Well, first, even assuming JITing JavaScript is expensive and produces expensive code, shouldn't WebGL demos mostly stress the GPU and not the CPU?
Second, web sites are not allowed to execute native code, but all the modern JavaScript engines compile down to native code. My intuition tells me to expect the performance of compiled JavaScript to be low, however I have seen endless benchmarks that say that's not the case and JITed JavaScript should be plenty fast.
However I feel this disconnect between those benchmarks and reality.
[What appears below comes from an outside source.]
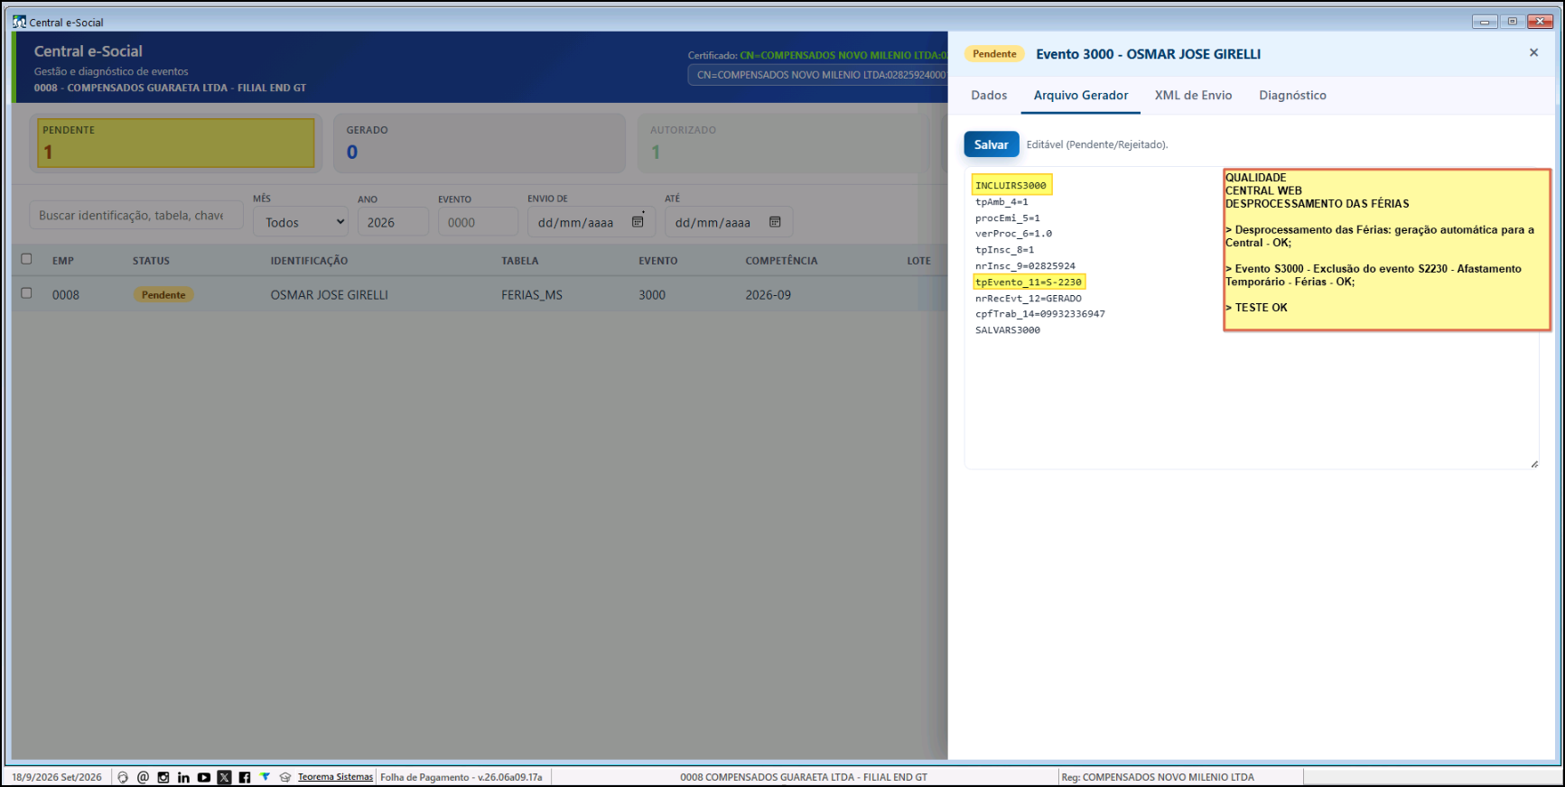Open the LinkedIn icon in status bar
The height and width of the screenshot is (787, 1565).
coord(183,777)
The benchmarks say it's fast, while in fact I perceive it to be pretty slow and a resource hog.
> Well, I could agree if I saw any computational-heavy JS application (and not a microbenchmark) doing well compared to native counterpart, especially on multicore.
For example, BananaBread compiles 120,000 lines of code of a C++ 3D game engine, including AI and physics and so forth. It also uses 3 cores during startup processing
The difference between JavaScript and C++ is less than one order of magnitude, and note that this is a hard case to optimize for JS engines since LLVM inlining creates huge functions that JS engines just give up on optimizing currently. So that the game ends up still running as fast as it does in JS is a nice surprise.
There are also lots of other compiled examples of real-world code, like Box2D and Bullet. Typically the speed of JS compared to C is 5X-10X slower, again, much of it because of large functions not being fully optimized.
In this case, Notch is writing code that doesn't necessitate the overhead of using JS. It could easily be rewritten as C and probably run faster that way. Not that it isn't interesting, of course.